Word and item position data
-- Start --

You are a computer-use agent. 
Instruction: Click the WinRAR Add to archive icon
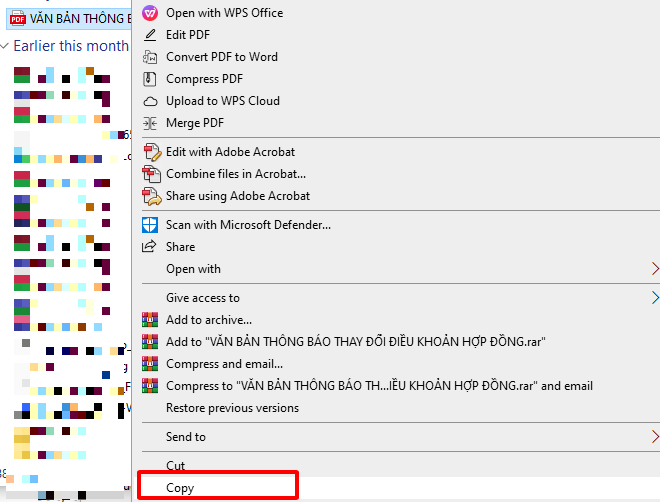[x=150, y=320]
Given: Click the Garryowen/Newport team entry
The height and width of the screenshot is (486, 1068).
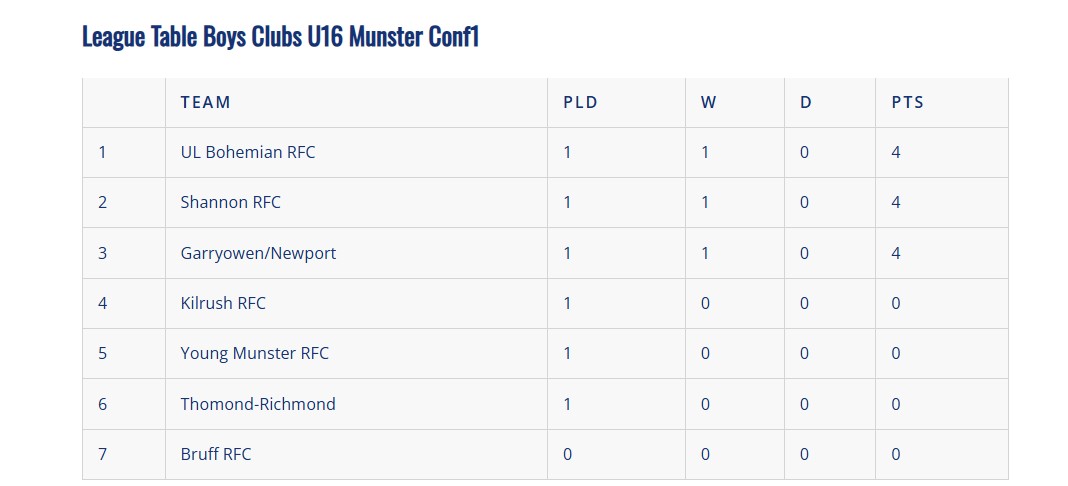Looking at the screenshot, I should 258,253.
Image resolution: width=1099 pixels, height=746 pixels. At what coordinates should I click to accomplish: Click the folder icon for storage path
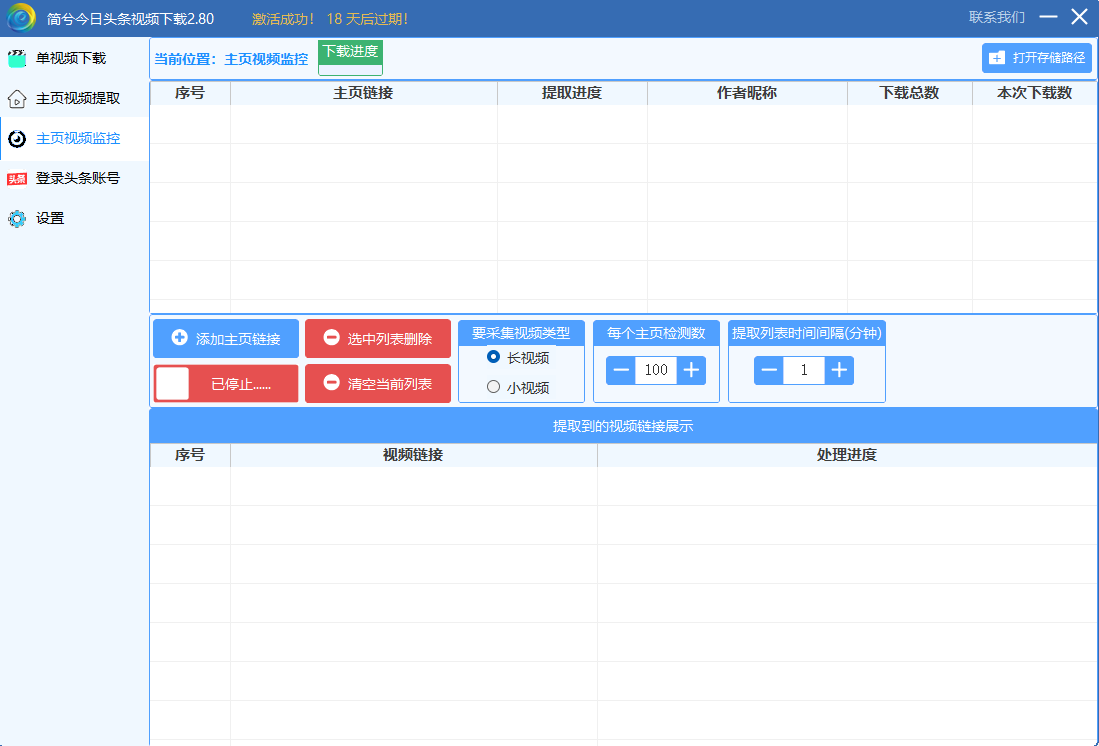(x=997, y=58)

-- End --

**Stated goal**.
Revise all of the lines above so that each "icon" becomes "button", with everything else left as it is. Omit the pictures from your answer.

**Answer to this problem**.
You are a computer-use agent. 
Instruction: Click the WinRAR Add to archive button
[x=150, y=320]
Given: Click the Garryowen/Newport team entry
The height and width of the screenshot is (486, 1068).
Looking at the screenshot, I should 258,253.
Image resolution: width=1099 pixels, height=746 pixels. At what coordinates should I click to accomplish: Click the folder button for storage path
(x=997, y=58)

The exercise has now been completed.